Mehmet Talât Uzunyaylalı
Punto:
Dinle
“Andolsun, senden önce de peygamberler gönderdik. Onlardan sana kıssalarını anlattığımız kimseler de var, durumlarını sana bildirmediğimiz kimseler de var. Hiçbir peygamber Allah’ın izni olmaksızın herhangi bir ayeti kendiliğinden getiremez. Allah’ın emri gelince de hak uygulanır ve o zaman bâtılı seçenler hüsrana uğrayacaklardır.” (Mü’min 78)
Ayetin birinci bölümünde Rabbimiz, son peygamberi Hazreti Muhammed (sav)’e, kendisinden önce de, beşeri coğrafyalara peygamberler gönderdiğini, bu Peygamberlerin bir kısmının isimlerinin, hikmetli ve ibretli öykülerinin Kuran’da açıklandığını bildiriyor.
İkinci bölümde, peygamberlerin, isimlerinin Kuran’da zikredilenlerle sınırlı olmadığı, Kuran’da ismi açıklanmayan daha çok sayıda peygamber olduğu ifade buyuruluyor.
Ayetin üçüncü bölümünde peygamberlerin gönderildikleri topluma tebliğ ettikleri ilahi emirlerin (ayet) Allah Teâlâ’nın izniyle gerçekleştiği, Allah’ın izni olmadan, hiçbir Peygamberin hedef kitleye, kendi fikrinden doğmuş bir ifadeyi ayet olarak açıklayamayacağı vurgulanarak mesajın ciddiyeti dikkatlere sunulmaktadır.

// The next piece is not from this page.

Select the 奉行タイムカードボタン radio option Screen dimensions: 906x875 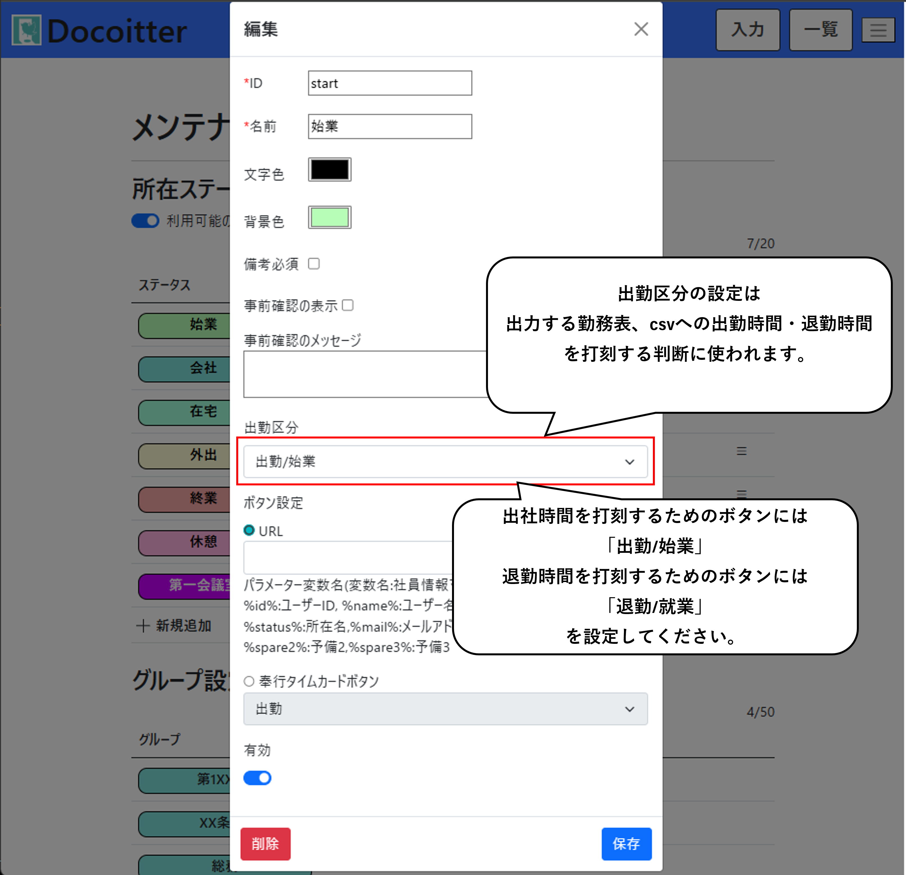249,681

Yani Allah size hitap ediyor, ayağınızı denk alın, denilmiş oluyor!..
Dördüncü bölümünde, Rabbimizin emirlerinin mutlak gerçeklik olduğu, peygamberlerin diliyle bu gerçekliğin hedef kitleye ulaştırılmasıyla birlikte hedef kitlenin ilahi mesajla sorumlu tutulduğu belirtiliyor. İlahi ikazı kabul etmeyip oluşmuş kültürü (batıl) tercihe devam eden ve bu sırada Allah’ın peygamberiyle canhıraş mücadele eden kitleler, özellikle bu kitlelerin aklı durumundaki yönetici kesimleriyle yönetimlerden beslenen askerleri ve ticari çevrelerine dikkat çekiliyor. Bu çevrelerin, -peygamberlere muhalefetin merkezi olarak-, dünya devletleri ellerinden alınıp değersiz canları helak edilmiştir. Mekkeliler de aynı hataya düşmemeleri için ikaz edilmektedirler.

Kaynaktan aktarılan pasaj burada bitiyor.